“Thin clients are not really good for mobility,” he said. “What you need is a live network connection for the thin client to connect to the server.”
“You can’t do this on a train, definitely, even if you have a 3G connection,” he told iTnews.
“The problem is latency,” he said. “With 3G, you may have one second of latency, [during which time] you can’t see what you’re doing.”
But for businesses whose employees work predominantly from the office, home, or a client’s broadband-enabled premises, mobile thin clients could deliver not only security, but economic benefits as well.
A recent report by IDC found thin clients to reduce hardware and software costs by 87 percent, IT costs by 61 percent, and worker downtime by 49 percent when compared with traditional PCs.
Through reducing the need for hardware upgrades and enabling software updates to be rolled-out centrally on the server, thin clients were found to produce a 466 percent return on investment for businesses that were studied.
Large organisations are expected to reap the greatest return on investments for thin client deployments. Annonier expects organisations with between 500 to 1000 workers, using between 300 and 700 devices, to have most to gain.
IDC estimates that one quarter of Australian organisations already have deployed thin clients, and deployments are roughly evenly split between production or pilot phases.
13 percent of organisations are found to be evaluating the technology, while six percent claimed to have no plans to deploy thin clients.

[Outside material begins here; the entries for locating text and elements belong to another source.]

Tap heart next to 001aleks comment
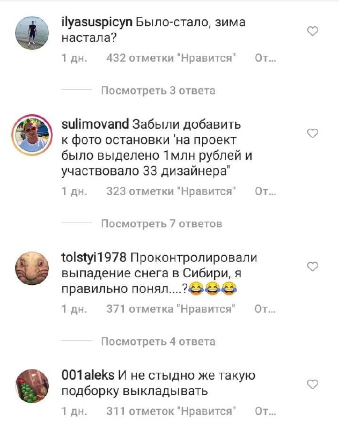This screenshot has width=339, height=429. tap(313, 384)
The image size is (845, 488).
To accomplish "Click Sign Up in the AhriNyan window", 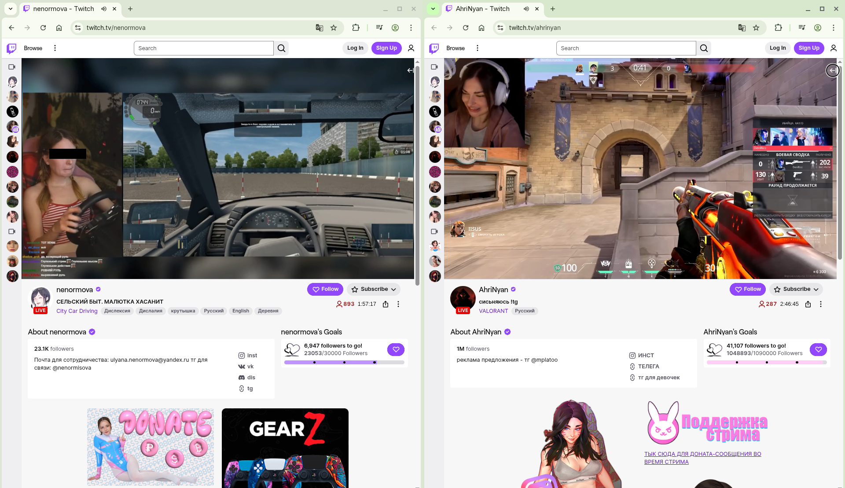I will coord(808,48).
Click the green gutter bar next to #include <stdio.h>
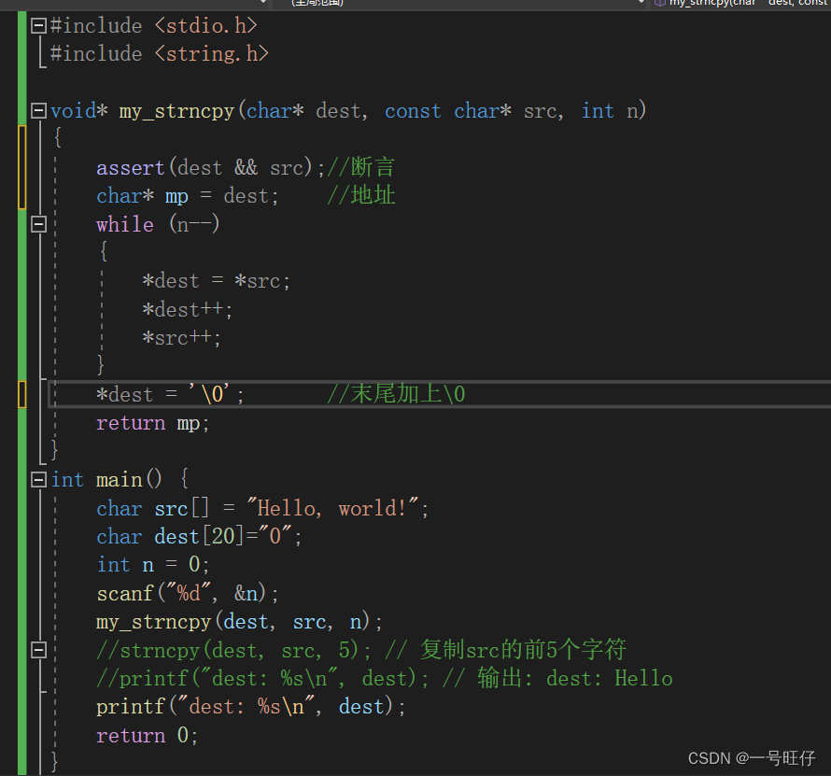 [x=21, y=25]
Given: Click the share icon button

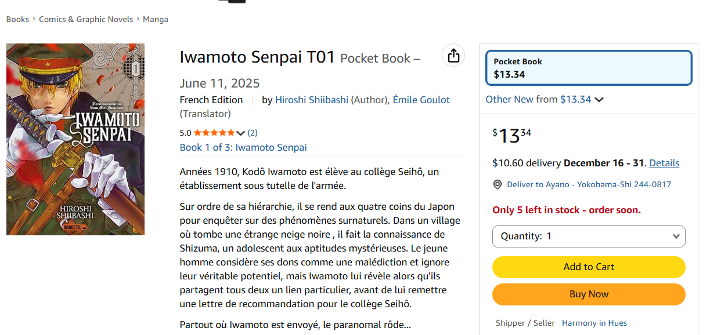Looking at the screenshot, I should tap(453, 56).
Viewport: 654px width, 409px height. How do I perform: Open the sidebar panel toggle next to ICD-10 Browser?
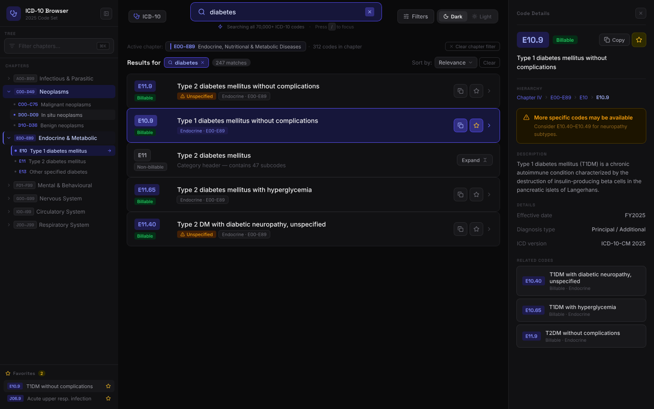point(106,14)
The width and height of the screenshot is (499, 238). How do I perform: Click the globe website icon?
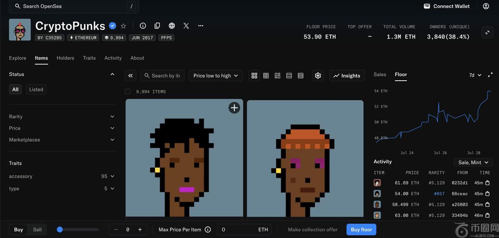(x=172, y=26)
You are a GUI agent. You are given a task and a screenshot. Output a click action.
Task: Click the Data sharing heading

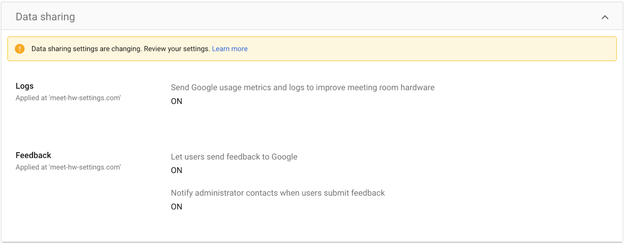pos(45,17)
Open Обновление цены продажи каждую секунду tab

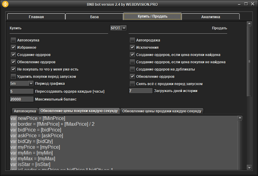tap(162, 111)
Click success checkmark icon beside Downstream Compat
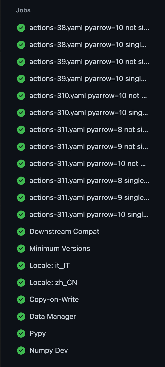The width and height of the screenshot is (165, 367). point(21,232)
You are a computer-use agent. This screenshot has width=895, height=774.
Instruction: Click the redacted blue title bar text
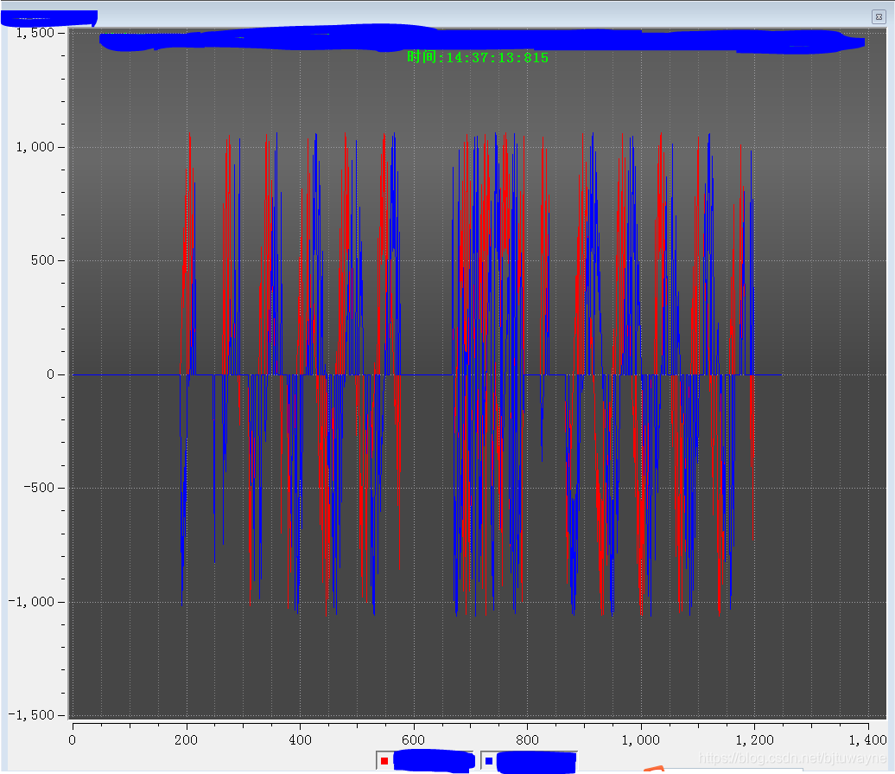point(49,18)
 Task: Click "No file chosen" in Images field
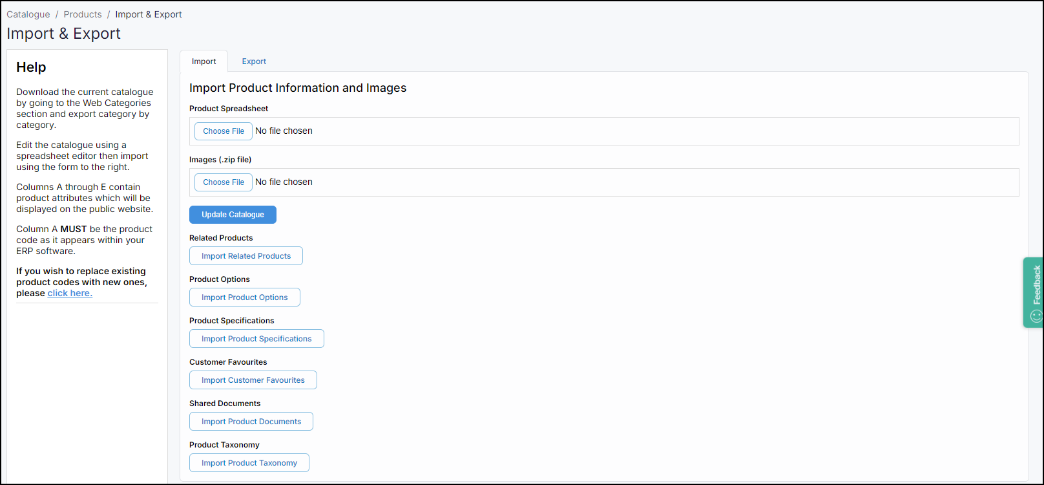point(284,182)
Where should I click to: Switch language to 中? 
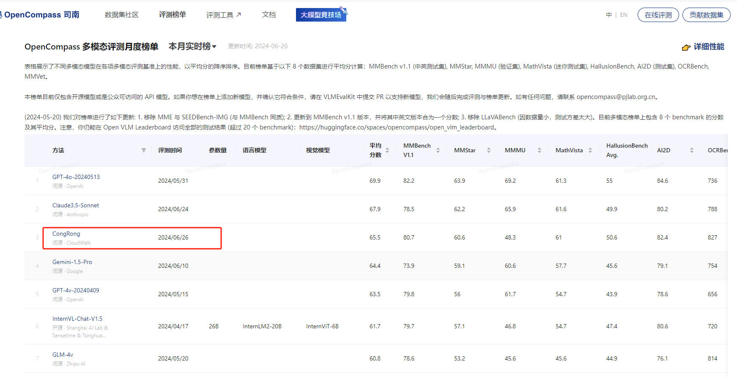[x=608, y=15]
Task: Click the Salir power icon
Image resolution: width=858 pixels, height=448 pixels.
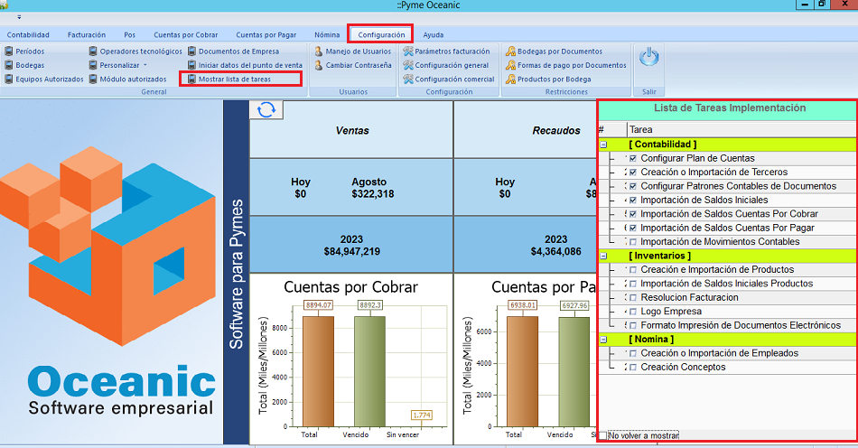Action: point(648,59)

The remaining 56 percent of organisations surveyed were either unable to respond, or unaware of the technology.
“Computer virtualisation, although not a new concept, has come of age,” Annonier wrote in the report.
“The days of the traditional PC and the distributed computing model as we know them are numbered and the trend towards centralised computing is already becoming increasingly evident,” he wrote.
According to HP’s Wright, customer feedback for the 6720t has been positive so far.
She expects mobile thin clients to appeal especially to mobile workers who deal with sensitive information, such as those in the health and finance industries.
“Being a new product, there’s a lot of conversation and a lot of hype,” she told iTnews. “From my point of view, it [the technology’s suitability] really does depend on what the IT manager wants to use the thin client for.”
“I do hear from customers that security is on their minds, and I do believe that mobile thin clients will offer what they are after,” she said.